Lelang dan Pengadaan Barang/Jasa: Sengketa Tata Usaha Negara Yang Pelik (Bagian Kedua)
Pengadaan Barang/Jasa sebagai
Sengketa Administrasi
Disahkannya Undang-undang Nomor 30 Tahun 2014,
secara langsung juga memperluas kewenangan Peradilan Tata Usaha Negara dalam
konteks memeriksa, memutus dan menyelesaikan sengketa tata usaha negara, sebab
yang menjadi kewenangannya, tak lagi hanya sebatas diterbitkannya Keputusan
Tata Usaha Negara berdasarkan ketentuan Pasal 1 angka 9 Undang-undang Nomor 51
Tahun 2009, akan tetapi juga termasuk di dalamnya adalah[1]:
- penetapan tertulis yang juga mencakup tindakan faktual;
- Keputusan Badan dan/atau Pejabat Tata Usaha Negara di lingkungan eksekutif, legislatif, yudikatif, dan penyelenggara negara lainnya;
- berdasarkan ketentuan perundang-undangan dan AUPB;
- bersifat final dalam arti lebih luas;
- Keputusan yang berpotensi menimbulkan akibat hukum; dan/atau
- Keputusan yang berlaku bagi Warga Masyarakat.
Berdasarkan
fakta adanya perluasan kewenangan tersebut, tentu juga berimbas pada persoalan
pengadaan barang dan/jasa, dalam konteks apakah produk (keputusan maupun
tindakan) yang dihasilkan oleh badan/pejabat pemerintah yang terlibat dalam
pengadaan barang/jasa, dapat diuji dan diadili keabsahannya di Peradilan Tata
Usaha Negara ataukah tidak.
Dari
paparan dan argumentasi di atas, penulis berpendapat bahwa secara kasuistis persoalan
lelang tidak menjadi kewenangan Peradilan Tata Usaha Negara untuk memeriksa,
memutus dan menyelesaikannya.

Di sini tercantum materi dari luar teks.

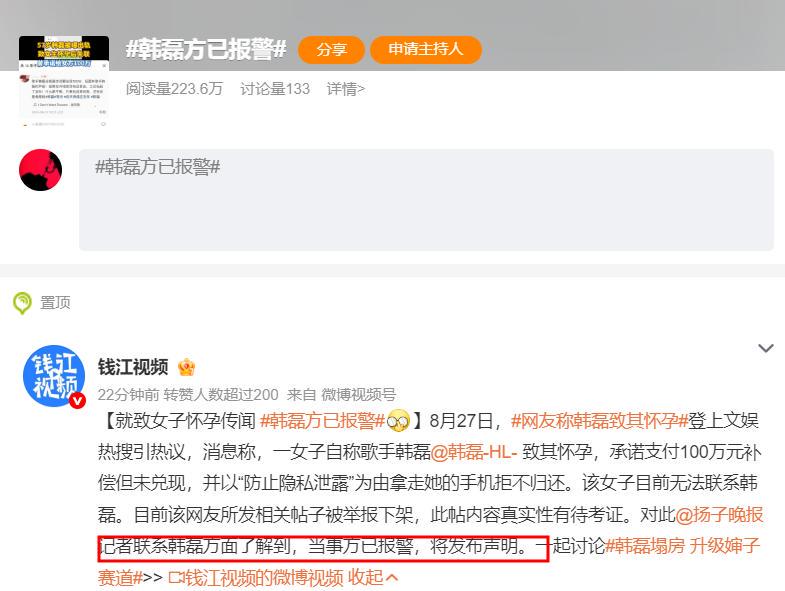This screenshot has height=591, width=785.
Task: Open the 钱江视频 account name
Action: click(x=133, y=367)
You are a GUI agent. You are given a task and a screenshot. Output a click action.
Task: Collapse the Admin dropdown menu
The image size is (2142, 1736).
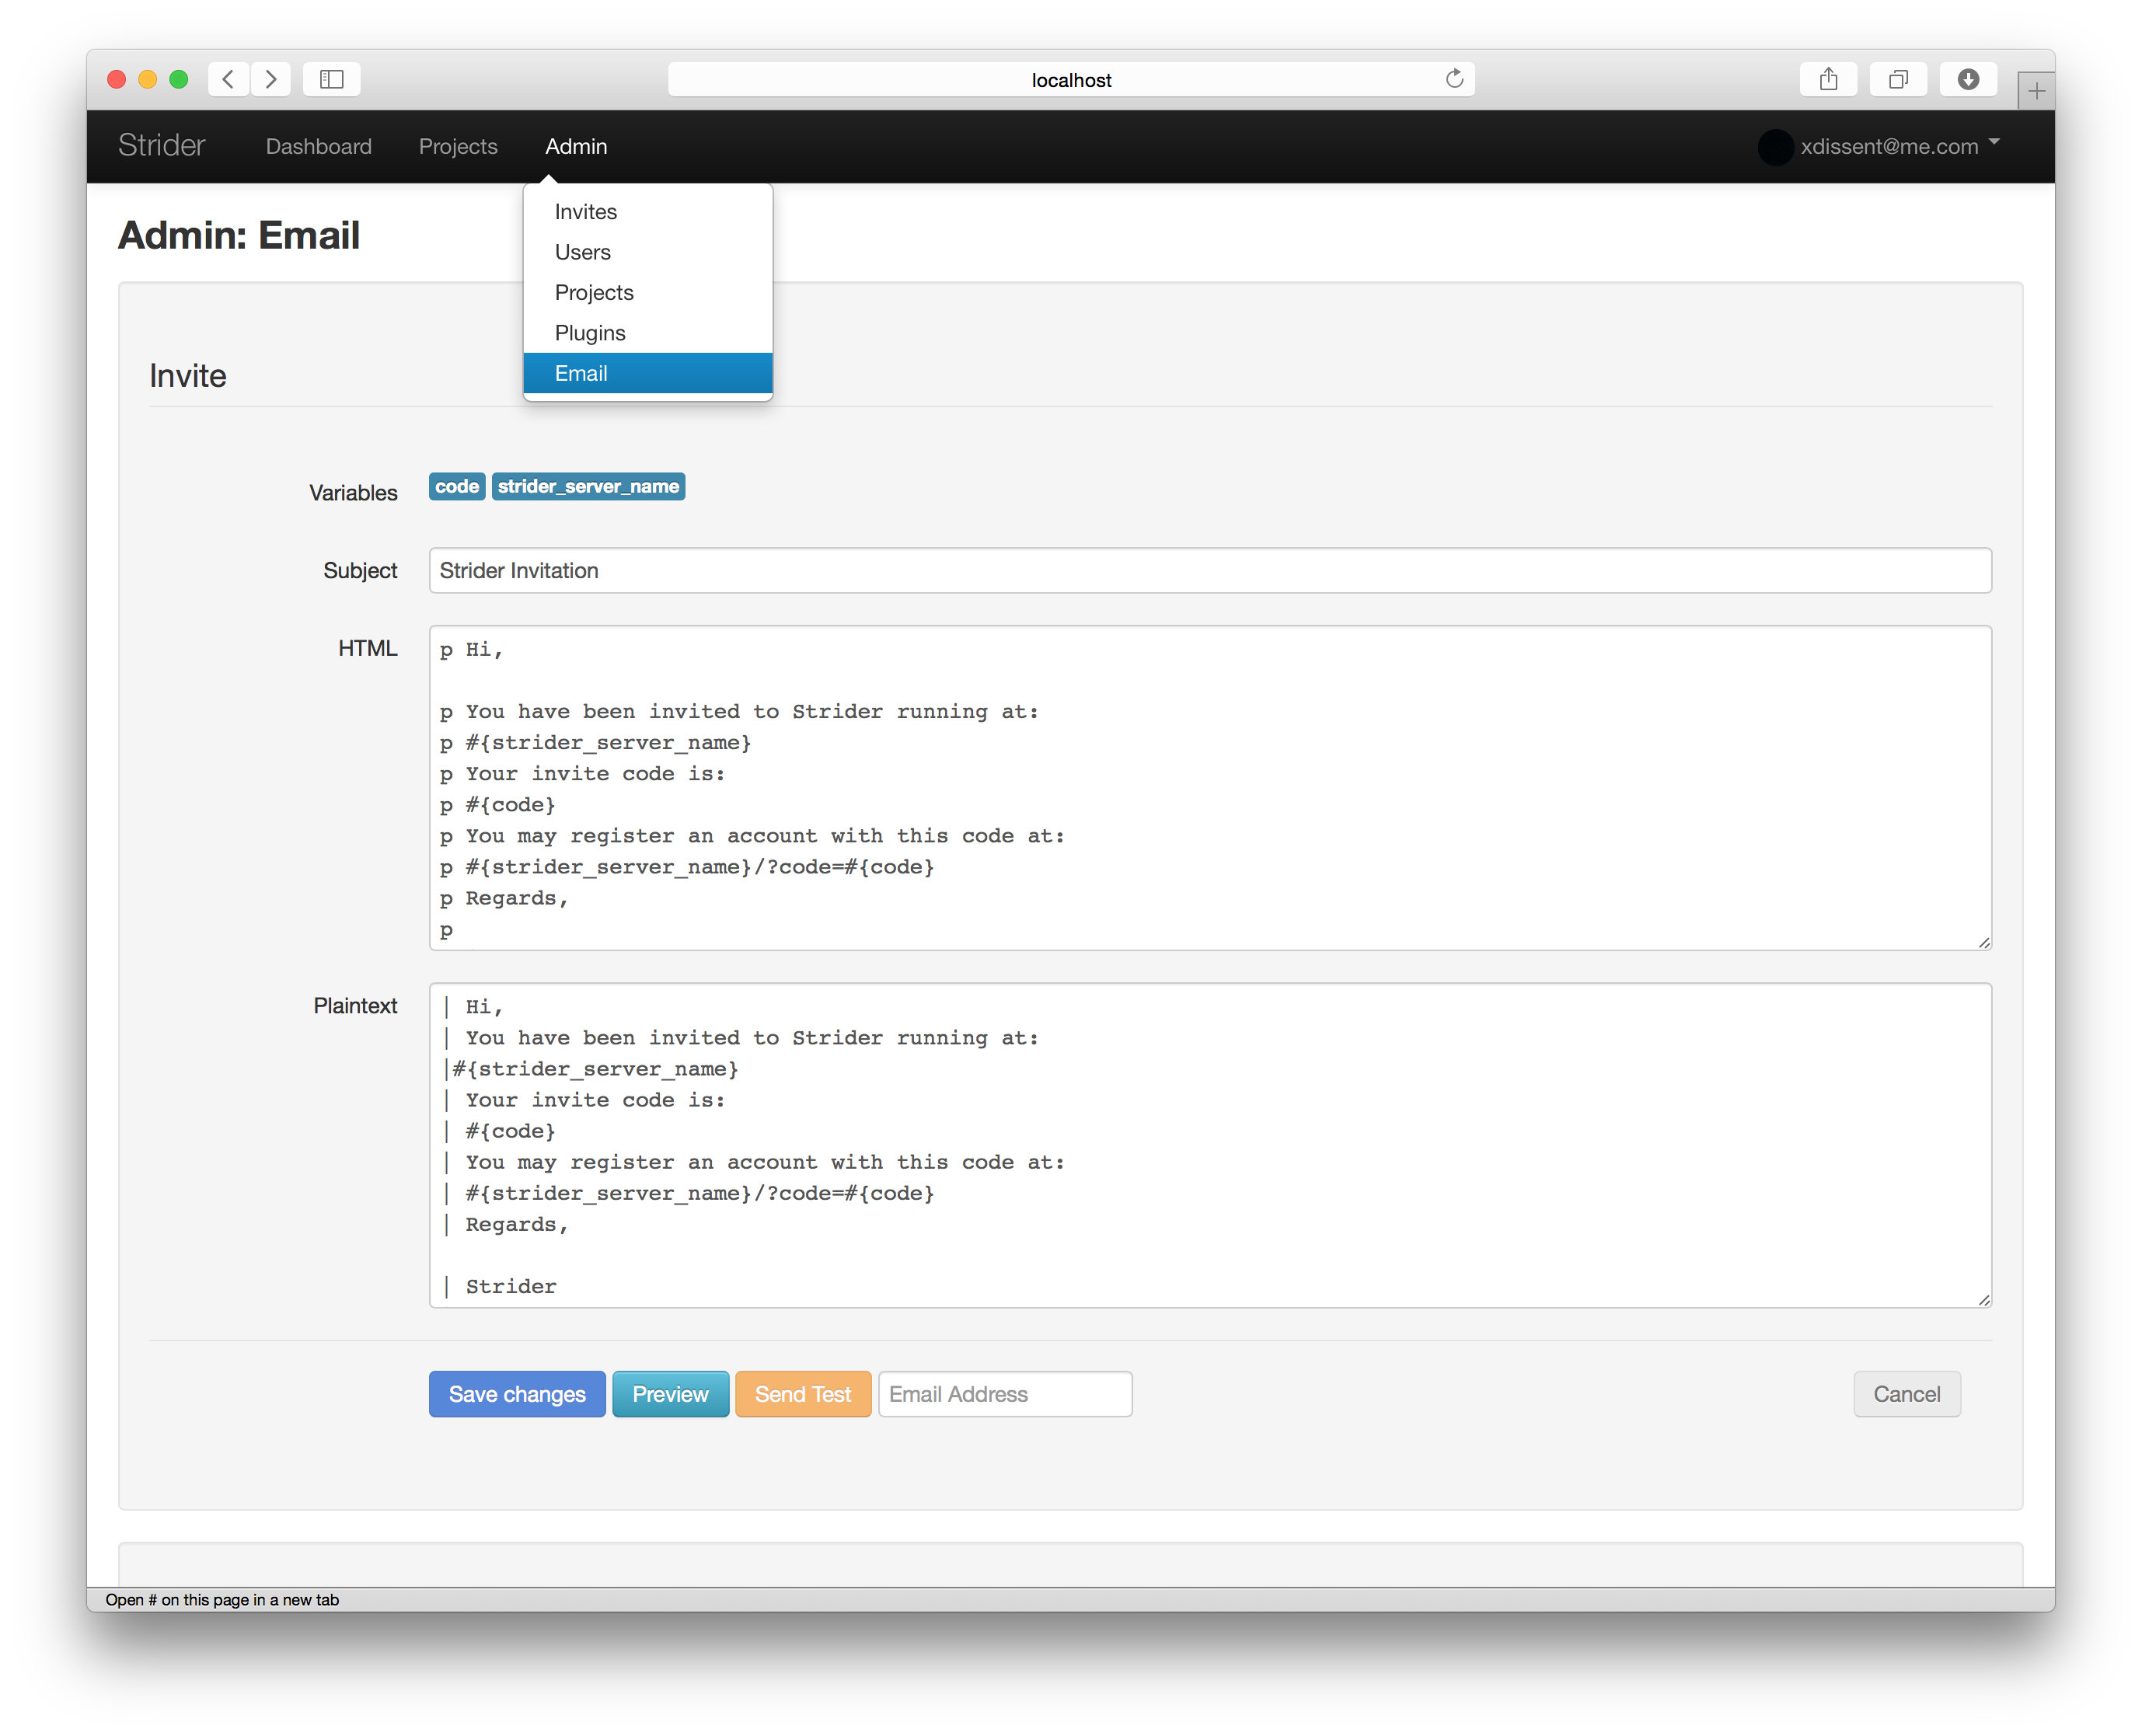576,146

Sehingga bahasan selanjutnya akan membatasi
kajian, hanya terhadap Pengadaan Barang/Jasa saja.
Keberadaan
beberapa nomenklatur Badan/Jabatan Pemerintahan yang terlibat dalam proses
Pengadaan Barang/Jasa sebagaimana termaktub dalam Pasal 1 angka 5, 6, 7, 8, 9,
10, dan angka 11 Peraturan Presiden Nomor 70 Tahun 2012 tersebut di atas,
merupakan paramater awal adanya kaidah Hukum Administrasi Negara yang diimplementasikan
di dalamnya.
Tentunya
secara logika hukum, keberadaan Badan/Jabatan Pemerintahan paralel dengan
keberadaan keputusan tata usaha negara dalam melaksanakan urusan pemerintahan,
termasuk diantaranya administrasi pengadaan barang/jasa. Namun, karena
Undang-undang tentang Peradilan Tata Usaha Negara membatasi kewenangannya hanya
pada Keputusan Tata Usaha Negara berdasarkan Pasal 1 angka 9 Undang-undang
Nomor 51 Tahun 2009, yang direduksi dengan ketentuan Pasal 2 maupun Pasal 48 jo. Pasal 49 Undang-undang Nomor 5 Tahun
1986, maka kriteria Keputusan Badan/Pejabat yang dapat digugat maupun
Badan/Jabatan Pejabat Tata Usaha Negara dalam hal Pengadaan Barang/Jasa, yang
dijadikan Tergugat pun harus limitatif dan spesifik.
Dalam
praktek Peradilan Tata Usaha Negara, sengketa tata usaha negara dalam katagori
Lelang/Tender, ternyata terdapat beberapa varian obyek sengketa (Keputusan
Badan/Pejabat Pemerintahan), maupun subyek sengeta (Badan/Pejabat Pemerintahan)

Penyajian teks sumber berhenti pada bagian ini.